Nothing but the lines from the one containing "Where should I click to: Click the -0.99%" through the end of the data below may appear in the response, each one exact.

Saved data entries:
-- -- --

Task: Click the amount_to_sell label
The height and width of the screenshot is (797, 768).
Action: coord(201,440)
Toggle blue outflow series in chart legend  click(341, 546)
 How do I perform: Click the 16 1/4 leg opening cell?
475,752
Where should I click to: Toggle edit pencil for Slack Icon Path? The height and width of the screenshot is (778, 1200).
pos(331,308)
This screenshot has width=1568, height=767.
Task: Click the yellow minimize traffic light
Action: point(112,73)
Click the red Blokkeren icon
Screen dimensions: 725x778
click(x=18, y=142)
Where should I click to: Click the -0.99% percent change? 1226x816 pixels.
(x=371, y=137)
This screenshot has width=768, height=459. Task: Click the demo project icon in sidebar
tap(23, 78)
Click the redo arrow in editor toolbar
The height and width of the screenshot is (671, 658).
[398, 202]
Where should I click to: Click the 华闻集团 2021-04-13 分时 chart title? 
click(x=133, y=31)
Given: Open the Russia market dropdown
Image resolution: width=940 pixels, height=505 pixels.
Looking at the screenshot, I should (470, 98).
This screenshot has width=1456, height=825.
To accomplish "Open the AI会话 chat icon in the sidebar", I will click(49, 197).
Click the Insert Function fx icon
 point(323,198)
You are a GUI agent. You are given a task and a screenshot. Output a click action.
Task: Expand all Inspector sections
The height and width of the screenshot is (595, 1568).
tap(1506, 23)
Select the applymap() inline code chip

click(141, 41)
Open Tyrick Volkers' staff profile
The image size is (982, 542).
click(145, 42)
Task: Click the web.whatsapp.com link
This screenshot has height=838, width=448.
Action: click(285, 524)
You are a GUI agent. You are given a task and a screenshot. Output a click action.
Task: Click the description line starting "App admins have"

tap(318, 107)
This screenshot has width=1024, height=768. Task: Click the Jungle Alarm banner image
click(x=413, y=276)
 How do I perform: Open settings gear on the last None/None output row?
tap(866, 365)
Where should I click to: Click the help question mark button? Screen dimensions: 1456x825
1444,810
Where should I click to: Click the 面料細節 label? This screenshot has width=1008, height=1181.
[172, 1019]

-- -- --

◆ Written response ◆
Where should I click to: Click the -0.99% percent change? 1226x816 pixels.
(x=371, y=137)
This screenshot has width=768, height=459. Task: Click the demo project icon in sidebar
tap(23, 78)
Click the redo arrow in editor toolbar
The height and width of the screenshot is (671, 658).
[398, 202]
Where should I click to: Click the 华闻集团 2021-04-13 分时 chart title? 
click(x=133, y=31)
Given: Open the Russia market dropdown
Image resolution: width=940 pixels, height=505 pixels.
Looking at the screenshot, I should (470, 98).
This screenshot has width=1456, height=825.
To accomplish "Open the AI会话 chat icon in the sidebar", I will click(49, 197).
Click the Insert Function fx icon
 point(323,198)
You are a GUI agent. You are given a task and a screenshot. Output a click action.
Task: Expand all Inspector sections
The height and width of the screenshot is (595, 1568).
tap(1506, 23)
Select the applymap() inline code chip

click(141, 41)
Open Tyrick Volkers' staff profile
The image size is (982, 542).
click(145, 42)
Task: Click the web.whatsapp.com link
This screenshot has height=838, width=448.
Action: click(285, 524)
You are a GUI agent. You are given a task and a screenshot. Output a click action.
Task: Click the description line starting "App admins have"

tap(318, 107)
This screenshot has width=1024, height=768. Task: Click the Jungle Alarm banner image
click(x=413, y=276)
 How do I perform: Open settings gear on the last None/None output row?
tap(866, 365)
Where should I click to: Click the help question mark button? Screen dimensions: 1456x825
1444,810
Where should I click to: Click the 面料細節 label? This screenshot has width=1008, height=1181.
[172, 1019]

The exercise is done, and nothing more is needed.